Le 14 juin 2023 Simon Clair, rédacteur en chef de Trax, a annoncé la fin de ce magazine consacré aux musiques électroniques et au monde de la nuit, créé en 1997. J’avoue que je n’ai jamais lu ce mensuel, je n’en étais pas la cible, mais c’est un exemple, encore un, d’une presse musicale qui va mal. Et c’est une revue relativement jeune dans le paysage historique, consacrée à un genre lui aussi relativement jeune, qui disparaît. J’ai toujours un pincement au cœur à la fin d’une revue, mon travail de recherche s’intéressant beaucoup à l’histoire des médias et à ce qu’ils charrient de leurs époques. Mais ici, plus que le magazine en lui-même, auquel des spécialistes de la musique rendront un meilleur et plus juste hommage, c’est un autre objet évoqué qui m’intéresse. Simon Clair indique en effet que « Le seul regret restera de ne pas pouvoir sortir le tout dernier numéro sur lequel on bosse depuis des mois. Il est fini et le PDF est prêt, avec en couverture Hamza, 100gecs et Xavier Veilhan. »
Il existe donc un numéro qui ne sera jamais sorti sur les presses, un numéro fantôme, secret, pour lequel des articles ont été écrits, des gens interviewés, des papiers dans lesquels des espoirs ont été mis. C’est un propos récurrent dans la presse. Sur des objets que je connais mieux, la presse BD, on retrouve facilement d’autres exemples. Ainsi de Viper, revue consacrée à la BD underground et à la légalisation des drogues, à laquelle j’ai consacré un article. Dans le numéro de Gorgonzola où j’ai publié le dossier original, nous publiions une bande dessinée de Gerbaud et Moynot, qui devait paraître dans le numéro 12, jamais paru. Dans le cas du Cri qui tue, premier magazine de manga en français, dont le n° 1 date de 1978, son créateur Atoss Takemoto indiquait avoir un n° 7 de prêt quand il a dû tout arrêter, face aux problèmes d’avances de frais de la distribution en kiosque (un problème toujours récurrent près de 50 ans plus tard). Dans un entretien réalisé avec Irène le Roy Ladurie, à paraître dans quelque temps chez Comicalité, Claude Bardavid, dernier rédacteur en chef de Pif Gadget, nous montre des maquettes d’une nouvelle formule jamais sortie. Il y a dans ces objets quelque chose de fascinant : une existence, mais pas vraiment, une réalité concrète mais un objectif non atteint.

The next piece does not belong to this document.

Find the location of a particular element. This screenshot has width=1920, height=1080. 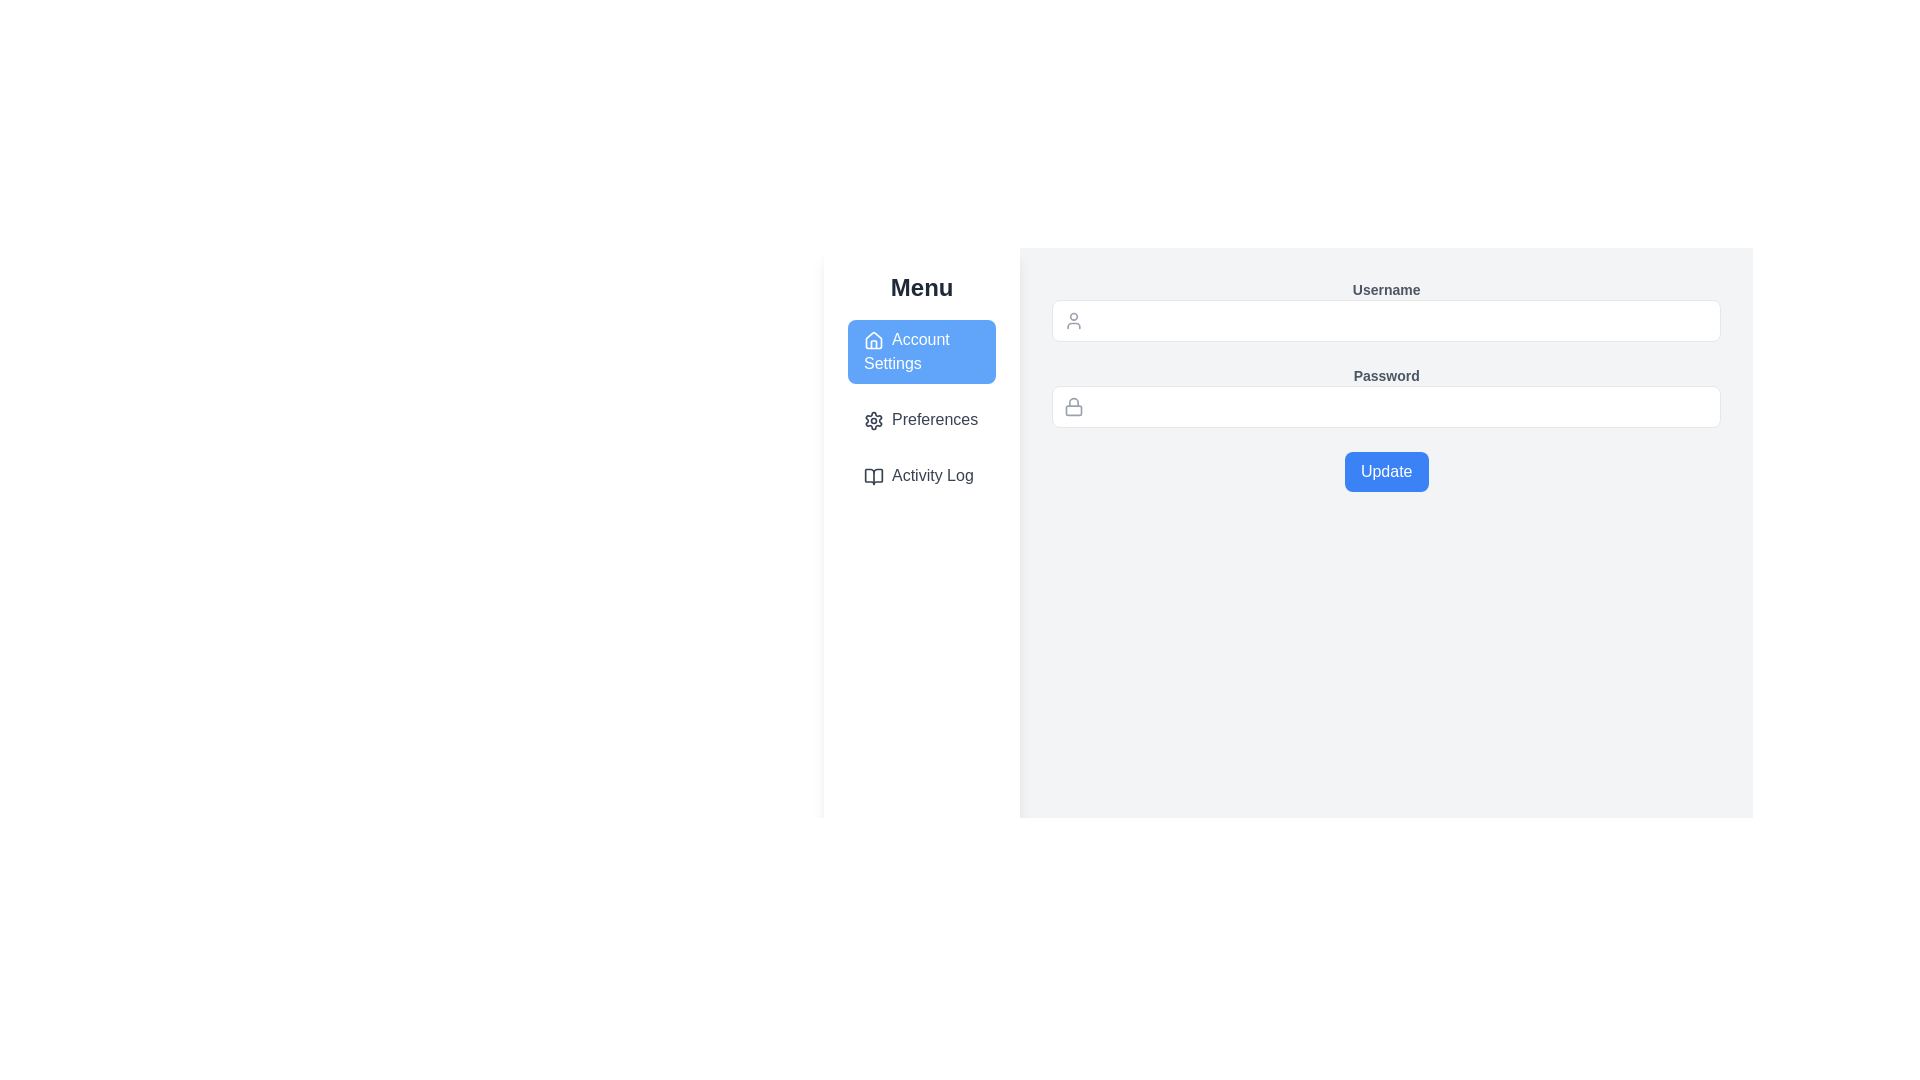

the gear icon in the sidebar menu is located at coordinates (873, 419).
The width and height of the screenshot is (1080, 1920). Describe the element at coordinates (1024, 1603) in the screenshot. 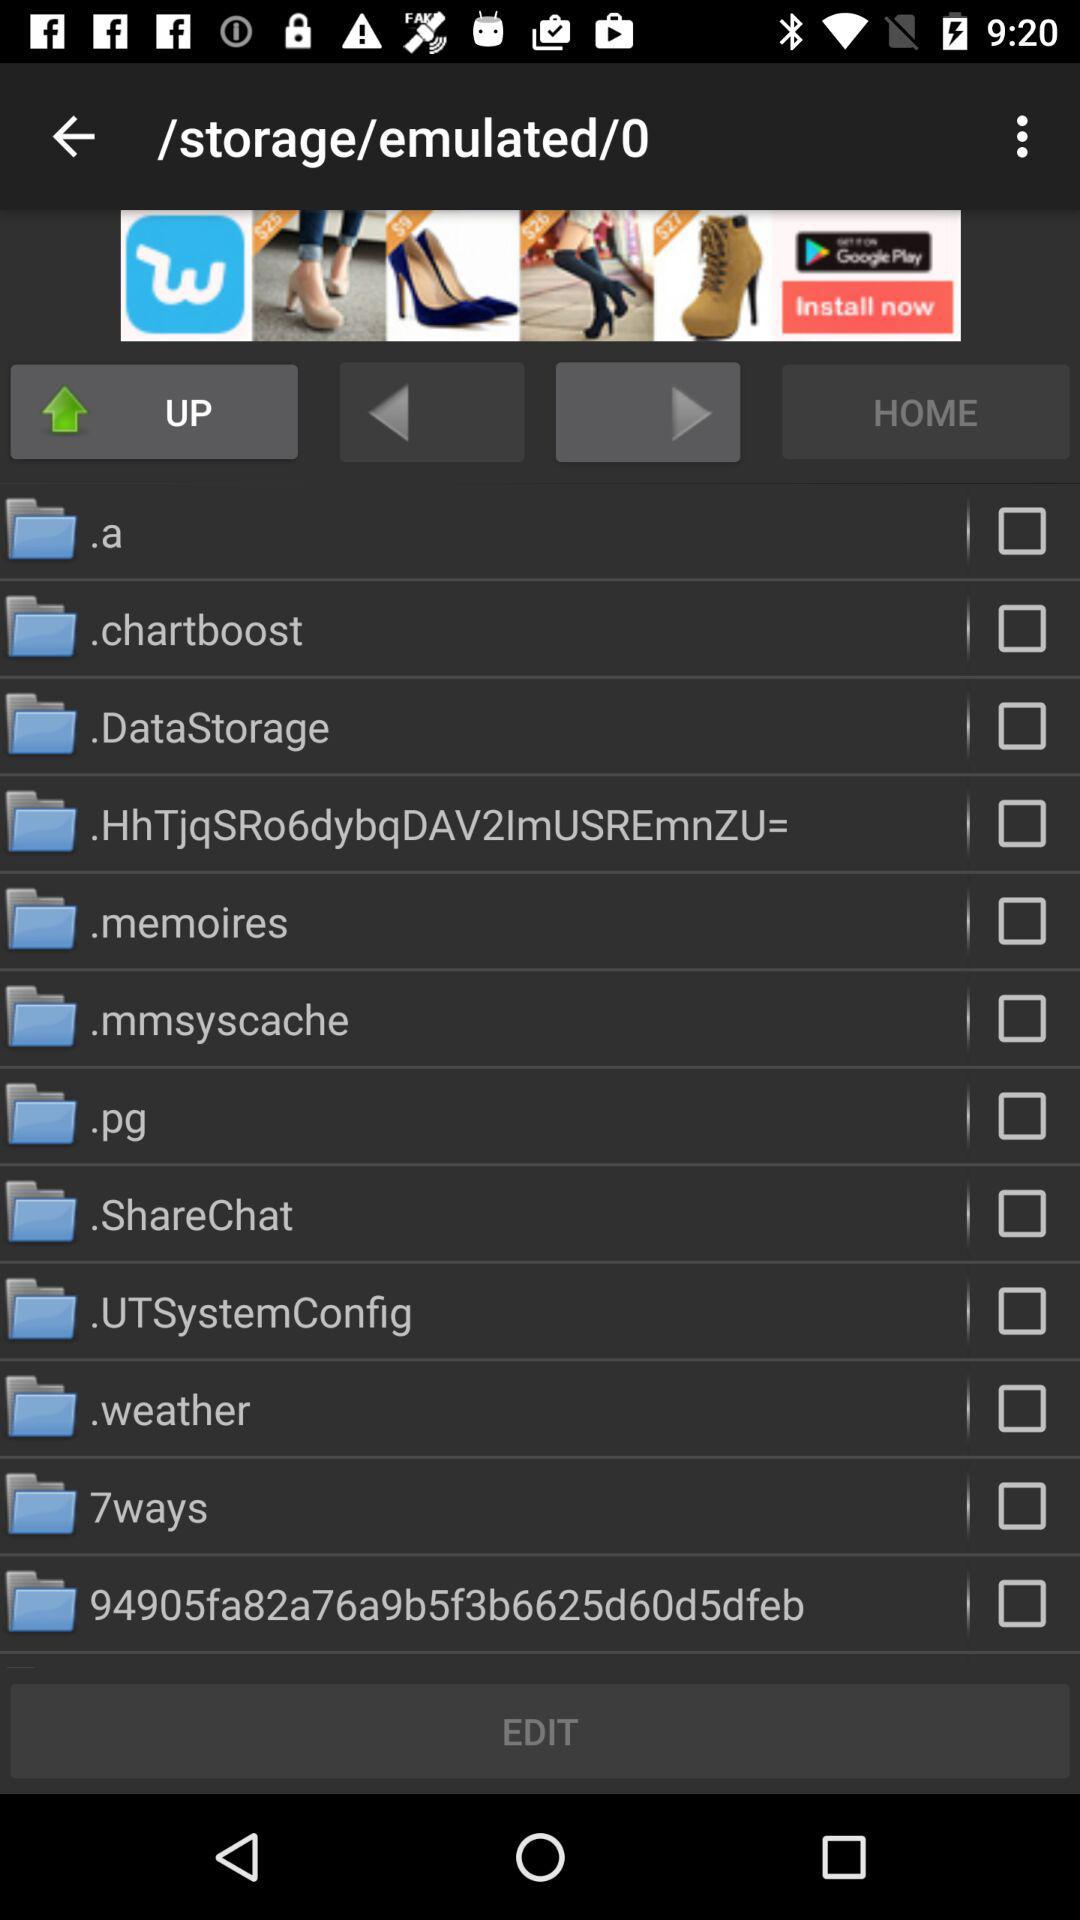

I see `folder` at that location.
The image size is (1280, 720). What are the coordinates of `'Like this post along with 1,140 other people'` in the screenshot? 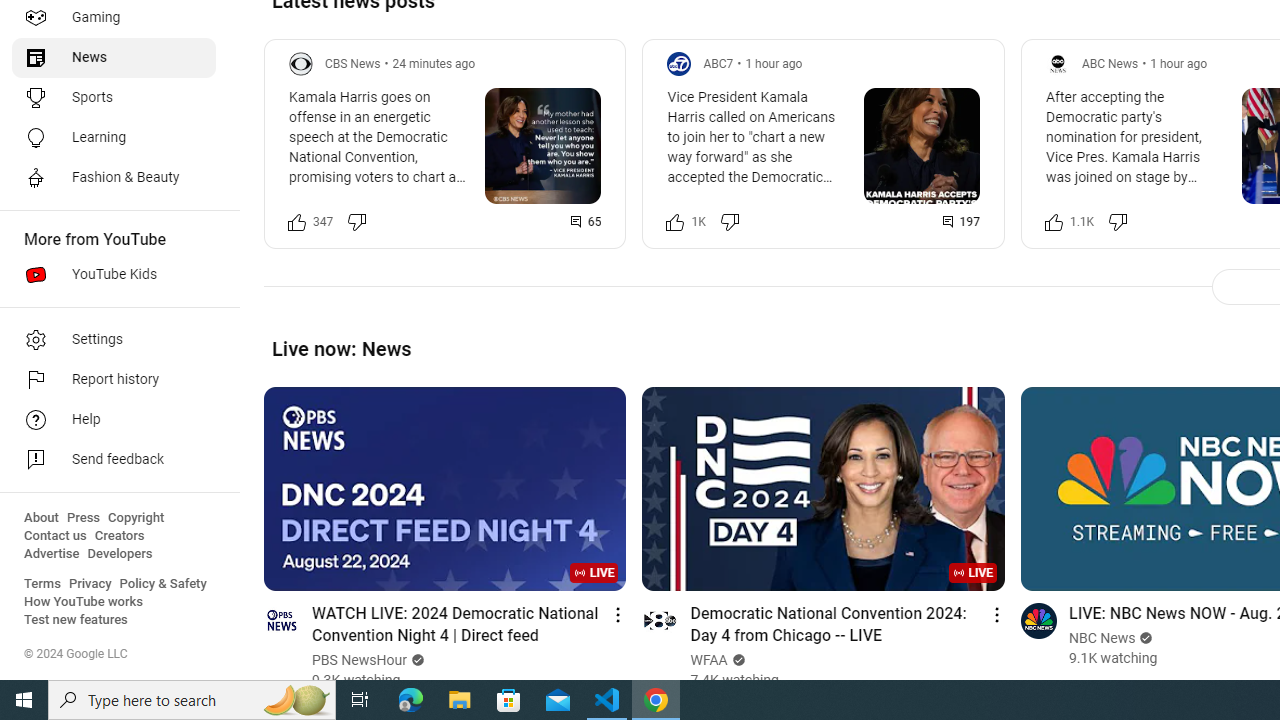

Le monde étant ce qu’il est aujourd’hui, il y a moins de maquettes en papier et de témoins si physiques. Cependant un PDF peut plus facilement se partager et Simon Clair a justement posté un lien wetransfer proposant ce numéro, sans date de péremption (mais ce sera sans doute celle de l’abonnement du magazine ou de celui ce Clair lui-même à wetransfer), pour télécharger le numéro. Son souhait : qu’il soit diffusé massivement, librement, et soit lu. Qu’il existe. De fait, je l’ai entamé et c’est le premier Trax que je lis. Fantôme et pour moi plus concret que jamais. C’est assurément triste, mais aussi un très bel hommage à ce magazine, à ses auteurices, à ces magazines aux numéros fantômes qui restent des objets invisibles et impalpables. Ici il est concret, et peut même être imprimé, renvoyant Trax à l’artisanat des zines d’antan, cohérents avec son univers musical.
À la manière des bandes fantômes exposées à la ferme du Buisson en 2015, consacrée à des bandes dessinées finalement inachevées et jamais publiées, pour diverses raisons, il y aurait une exposition à faire de cette presse stoppée, alors que les numéros étaient prêts.
**
Ce post peut s’intégrer à une série d’autres articles consacrés à des livres qui n’existent pas vraiment, comme celui-ci, dont la maquette existe mais n’est jamais parue, ou celui-ci, qui a été terminé mais n’a jamais été sorti par l’éditeur. Cet objet de recherche étant passionnant, je crée donc une catégorie « publications fantômes » sur ce blog.